Text excerpt:
#### **Loose ends**

www.ntnu.edu

## I wanted to say a few things...

- ...but the opportunity never arose.
- I'm saying them today, we'll talk briefly about
	- Simultaneous MultiThreading (SMT)
	- Superlinear speedup
	- Load balancing
	- Hybrid programming



# Decoding multiple instructions

- We started out with von Neumann machines, and modern modifications to them
	- Back in lecture #4, we were talking about automatic exploitation of *instruction-level parallelism*
	- Specifically, with multiple instructions on their way through a pipeline, we can detect whether they are independent (or not)

Given information:
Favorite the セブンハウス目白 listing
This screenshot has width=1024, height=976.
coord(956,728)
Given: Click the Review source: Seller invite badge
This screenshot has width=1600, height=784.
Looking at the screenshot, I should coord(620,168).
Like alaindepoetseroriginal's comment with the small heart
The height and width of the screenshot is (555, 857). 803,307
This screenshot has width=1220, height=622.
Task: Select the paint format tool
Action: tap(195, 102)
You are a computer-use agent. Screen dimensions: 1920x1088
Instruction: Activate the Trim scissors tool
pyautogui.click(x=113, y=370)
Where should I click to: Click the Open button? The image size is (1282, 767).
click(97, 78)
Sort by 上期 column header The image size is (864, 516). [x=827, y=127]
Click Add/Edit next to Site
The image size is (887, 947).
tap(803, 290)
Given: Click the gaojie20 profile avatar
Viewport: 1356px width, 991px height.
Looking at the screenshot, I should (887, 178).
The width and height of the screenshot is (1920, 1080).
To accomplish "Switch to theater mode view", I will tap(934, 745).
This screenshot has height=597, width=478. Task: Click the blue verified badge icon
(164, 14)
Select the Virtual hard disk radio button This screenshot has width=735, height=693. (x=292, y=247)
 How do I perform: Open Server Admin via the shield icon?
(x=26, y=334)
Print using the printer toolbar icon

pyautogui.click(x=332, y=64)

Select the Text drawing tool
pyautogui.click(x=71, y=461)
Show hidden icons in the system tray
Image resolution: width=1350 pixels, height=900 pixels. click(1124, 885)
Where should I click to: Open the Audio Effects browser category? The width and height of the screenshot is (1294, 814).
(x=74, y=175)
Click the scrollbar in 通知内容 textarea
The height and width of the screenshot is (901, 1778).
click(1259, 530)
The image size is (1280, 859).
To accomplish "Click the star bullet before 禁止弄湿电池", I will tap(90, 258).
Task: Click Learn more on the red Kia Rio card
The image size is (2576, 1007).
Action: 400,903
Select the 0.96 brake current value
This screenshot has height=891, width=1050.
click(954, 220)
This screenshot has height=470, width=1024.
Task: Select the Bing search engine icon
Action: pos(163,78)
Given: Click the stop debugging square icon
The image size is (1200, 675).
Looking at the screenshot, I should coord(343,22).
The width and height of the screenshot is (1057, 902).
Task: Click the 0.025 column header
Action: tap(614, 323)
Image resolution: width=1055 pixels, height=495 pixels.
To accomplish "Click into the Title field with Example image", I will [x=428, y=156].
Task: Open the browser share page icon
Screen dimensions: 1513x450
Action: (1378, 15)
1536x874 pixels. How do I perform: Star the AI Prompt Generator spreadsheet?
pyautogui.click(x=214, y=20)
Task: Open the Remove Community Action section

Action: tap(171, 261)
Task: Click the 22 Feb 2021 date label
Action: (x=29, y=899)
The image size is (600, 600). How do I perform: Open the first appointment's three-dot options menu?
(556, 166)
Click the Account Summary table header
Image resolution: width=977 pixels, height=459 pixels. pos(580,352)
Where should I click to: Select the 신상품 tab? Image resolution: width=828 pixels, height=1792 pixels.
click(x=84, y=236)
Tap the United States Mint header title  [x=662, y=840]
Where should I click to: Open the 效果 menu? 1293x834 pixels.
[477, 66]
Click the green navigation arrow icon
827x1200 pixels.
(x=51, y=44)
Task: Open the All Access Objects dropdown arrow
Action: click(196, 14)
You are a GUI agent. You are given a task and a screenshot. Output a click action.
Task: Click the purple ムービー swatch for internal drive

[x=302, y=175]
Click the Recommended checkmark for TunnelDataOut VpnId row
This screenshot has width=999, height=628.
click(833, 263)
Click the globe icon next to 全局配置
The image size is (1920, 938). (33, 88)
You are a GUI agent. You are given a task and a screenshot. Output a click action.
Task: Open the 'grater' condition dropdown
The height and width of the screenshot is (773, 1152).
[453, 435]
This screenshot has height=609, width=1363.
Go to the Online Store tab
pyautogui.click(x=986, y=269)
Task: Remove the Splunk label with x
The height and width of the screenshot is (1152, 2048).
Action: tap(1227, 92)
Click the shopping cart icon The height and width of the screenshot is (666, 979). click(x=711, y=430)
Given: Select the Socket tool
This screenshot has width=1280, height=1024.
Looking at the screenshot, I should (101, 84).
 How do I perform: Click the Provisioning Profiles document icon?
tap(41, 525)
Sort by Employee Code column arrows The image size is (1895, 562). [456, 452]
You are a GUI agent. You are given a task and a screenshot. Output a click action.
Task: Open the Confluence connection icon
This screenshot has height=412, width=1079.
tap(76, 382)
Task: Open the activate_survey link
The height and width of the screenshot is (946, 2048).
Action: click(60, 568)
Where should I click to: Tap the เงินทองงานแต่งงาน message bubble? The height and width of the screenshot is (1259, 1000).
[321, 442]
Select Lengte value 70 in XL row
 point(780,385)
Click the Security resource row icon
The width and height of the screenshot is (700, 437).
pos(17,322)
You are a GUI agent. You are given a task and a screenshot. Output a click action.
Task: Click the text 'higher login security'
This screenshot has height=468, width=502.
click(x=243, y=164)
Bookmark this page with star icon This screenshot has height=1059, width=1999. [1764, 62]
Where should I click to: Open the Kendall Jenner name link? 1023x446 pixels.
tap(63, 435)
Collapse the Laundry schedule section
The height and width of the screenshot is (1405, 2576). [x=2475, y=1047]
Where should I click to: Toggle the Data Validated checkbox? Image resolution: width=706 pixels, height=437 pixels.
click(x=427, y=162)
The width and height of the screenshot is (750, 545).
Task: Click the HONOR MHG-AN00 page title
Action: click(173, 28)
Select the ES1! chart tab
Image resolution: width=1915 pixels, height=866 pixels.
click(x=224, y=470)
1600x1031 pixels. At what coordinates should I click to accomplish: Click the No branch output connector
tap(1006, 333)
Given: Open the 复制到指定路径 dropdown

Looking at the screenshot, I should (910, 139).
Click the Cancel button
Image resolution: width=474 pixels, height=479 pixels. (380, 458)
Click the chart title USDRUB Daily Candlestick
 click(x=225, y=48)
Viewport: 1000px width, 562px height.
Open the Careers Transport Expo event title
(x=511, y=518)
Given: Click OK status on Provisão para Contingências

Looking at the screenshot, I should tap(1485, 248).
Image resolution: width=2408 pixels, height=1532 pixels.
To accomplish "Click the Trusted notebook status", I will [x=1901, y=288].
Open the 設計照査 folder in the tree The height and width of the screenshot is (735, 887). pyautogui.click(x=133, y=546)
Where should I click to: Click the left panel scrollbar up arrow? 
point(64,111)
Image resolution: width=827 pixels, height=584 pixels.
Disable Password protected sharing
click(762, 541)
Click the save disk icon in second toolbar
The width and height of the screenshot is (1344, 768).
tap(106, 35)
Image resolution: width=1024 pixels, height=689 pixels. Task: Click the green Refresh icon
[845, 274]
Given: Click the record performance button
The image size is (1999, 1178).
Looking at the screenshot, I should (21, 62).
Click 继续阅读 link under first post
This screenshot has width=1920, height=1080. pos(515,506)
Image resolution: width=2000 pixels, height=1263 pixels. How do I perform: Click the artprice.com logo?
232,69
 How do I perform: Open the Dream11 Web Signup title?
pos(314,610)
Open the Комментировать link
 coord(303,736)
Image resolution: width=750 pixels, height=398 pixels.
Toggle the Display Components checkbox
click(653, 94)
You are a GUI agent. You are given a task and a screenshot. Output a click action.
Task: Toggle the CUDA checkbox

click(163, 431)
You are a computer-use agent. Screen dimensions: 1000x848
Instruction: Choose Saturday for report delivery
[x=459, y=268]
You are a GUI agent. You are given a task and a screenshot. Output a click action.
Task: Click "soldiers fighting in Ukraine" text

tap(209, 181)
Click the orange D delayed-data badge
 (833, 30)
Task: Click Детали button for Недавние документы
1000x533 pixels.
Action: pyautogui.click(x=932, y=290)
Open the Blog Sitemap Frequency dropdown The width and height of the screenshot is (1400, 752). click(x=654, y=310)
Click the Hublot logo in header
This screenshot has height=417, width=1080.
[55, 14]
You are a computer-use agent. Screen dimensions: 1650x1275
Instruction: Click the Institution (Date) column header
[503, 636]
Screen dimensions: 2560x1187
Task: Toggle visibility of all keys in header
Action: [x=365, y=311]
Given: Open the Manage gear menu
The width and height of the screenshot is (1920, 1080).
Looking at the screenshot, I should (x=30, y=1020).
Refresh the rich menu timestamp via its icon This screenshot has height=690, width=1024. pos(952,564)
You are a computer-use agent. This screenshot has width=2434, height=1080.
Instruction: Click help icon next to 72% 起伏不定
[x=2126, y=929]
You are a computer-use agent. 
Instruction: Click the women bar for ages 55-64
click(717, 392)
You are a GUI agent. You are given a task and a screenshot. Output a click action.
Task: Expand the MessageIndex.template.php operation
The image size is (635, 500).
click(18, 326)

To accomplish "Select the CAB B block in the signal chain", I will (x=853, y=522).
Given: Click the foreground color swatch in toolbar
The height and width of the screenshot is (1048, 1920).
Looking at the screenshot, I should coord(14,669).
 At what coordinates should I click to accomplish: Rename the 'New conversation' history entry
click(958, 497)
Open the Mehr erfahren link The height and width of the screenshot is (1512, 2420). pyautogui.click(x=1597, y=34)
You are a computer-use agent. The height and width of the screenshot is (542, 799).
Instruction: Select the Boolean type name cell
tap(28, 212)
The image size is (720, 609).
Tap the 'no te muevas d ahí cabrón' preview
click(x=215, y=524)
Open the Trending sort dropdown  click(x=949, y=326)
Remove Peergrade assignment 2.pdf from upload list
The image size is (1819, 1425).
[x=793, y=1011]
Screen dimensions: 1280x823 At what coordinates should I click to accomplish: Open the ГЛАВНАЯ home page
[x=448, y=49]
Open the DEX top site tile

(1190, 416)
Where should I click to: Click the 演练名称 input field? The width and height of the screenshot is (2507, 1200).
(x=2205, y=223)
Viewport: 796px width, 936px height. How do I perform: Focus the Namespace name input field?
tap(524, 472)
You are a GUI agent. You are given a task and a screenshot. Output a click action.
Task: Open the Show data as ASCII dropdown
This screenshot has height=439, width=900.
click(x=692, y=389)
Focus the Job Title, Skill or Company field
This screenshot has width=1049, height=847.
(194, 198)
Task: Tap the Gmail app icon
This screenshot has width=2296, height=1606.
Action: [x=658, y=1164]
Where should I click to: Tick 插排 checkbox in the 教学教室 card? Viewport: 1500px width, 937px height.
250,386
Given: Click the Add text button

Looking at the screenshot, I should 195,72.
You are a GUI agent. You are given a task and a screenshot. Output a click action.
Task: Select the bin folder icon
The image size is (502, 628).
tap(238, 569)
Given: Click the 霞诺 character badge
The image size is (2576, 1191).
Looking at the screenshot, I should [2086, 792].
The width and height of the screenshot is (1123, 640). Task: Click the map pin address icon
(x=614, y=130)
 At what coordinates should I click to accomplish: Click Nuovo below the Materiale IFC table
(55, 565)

Task set:
a. Which four topics do the lecture slides say will be discussed briefly today?
b. Copy the lines of the listing from the line containing "Where should I click to: Open the Audio" through the line containing "will tap(90, 258).", inclusive.
The listing is unrelated to the lecture slides.

Written answers:
a.
- Simultaneous MultiThreading (SMT)
- Superlinear speedup
- Load balancing
- Hybrid programming

b.
Where should I click to: Open the Audio Effects browser category? The width and height of the screenshot is (1294, 814).
(x=74, y=175)
Click the scrollbar in 通知内容 textarea
The height and width of the screenshot is (901, 1778).
click(1259, 530)
The image size is (1280, 859).
To accomplish "Click the star bullet before 禁止弄湿电池", I will tap(90, 258).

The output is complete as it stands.